Stored dataset items

════

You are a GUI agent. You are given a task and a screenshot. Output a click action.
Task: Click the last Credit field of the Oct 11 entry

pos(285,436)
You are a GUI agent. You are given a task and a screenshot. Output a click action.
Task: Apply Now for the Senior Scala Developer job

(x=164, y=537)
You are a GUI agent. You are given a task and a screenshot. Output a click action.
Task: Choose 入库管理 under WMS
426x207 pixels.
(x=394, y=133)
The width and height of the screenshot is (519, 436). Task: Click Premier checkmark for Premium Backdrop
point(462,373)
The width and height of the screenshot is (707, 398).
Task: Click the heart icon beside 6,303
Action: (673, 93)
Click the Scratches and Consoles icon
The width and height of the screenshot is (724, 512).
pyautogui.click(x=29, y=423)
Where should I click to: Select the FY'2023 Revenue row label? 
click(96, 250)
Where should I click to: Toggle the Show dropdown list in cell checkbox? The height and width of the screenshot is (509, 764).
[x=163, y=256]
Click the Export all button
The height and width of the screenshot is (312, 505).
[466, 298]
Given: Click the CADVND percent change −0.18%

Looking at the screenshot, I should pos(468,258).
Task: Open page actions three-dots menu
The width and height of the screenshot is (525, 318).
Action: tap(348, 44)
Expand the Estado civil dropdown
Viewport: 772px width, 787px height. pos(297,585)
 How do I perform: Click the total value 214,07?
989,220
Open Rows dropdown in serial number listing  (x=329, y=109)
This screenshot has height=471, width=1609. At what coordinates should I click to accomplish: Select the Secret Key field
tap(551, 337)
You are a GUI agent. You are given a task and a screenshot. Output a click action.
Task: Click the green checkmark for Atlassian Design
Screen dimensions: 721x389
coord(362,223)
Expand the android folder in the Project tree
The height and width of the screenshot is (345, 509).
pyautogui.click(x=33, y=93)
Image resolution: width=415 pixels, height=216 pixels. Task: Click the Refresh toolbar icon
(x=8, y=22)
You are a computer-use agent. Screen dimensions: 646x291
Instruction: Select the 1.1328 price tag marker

════

What the task requires ::
Look above for the line holding "Click the Scratches and Consoles icon". Print it and every line after it, exactly, through the line holding "Click the Export all button".

Solution ::
Click the Scratches and Consoles icon
The width and height of the screenshot is (724, 512).
pyautogui.click(x=29, y=423)
Where should I click to: Select the FY'2023 Revenue row label? 
click(96, 250)
Where should I click to: Toggle the Show dropdown list in cell checkbox? The height and width of the screenshot is (509, 764).
[x=163, y=256]
Click the Export all button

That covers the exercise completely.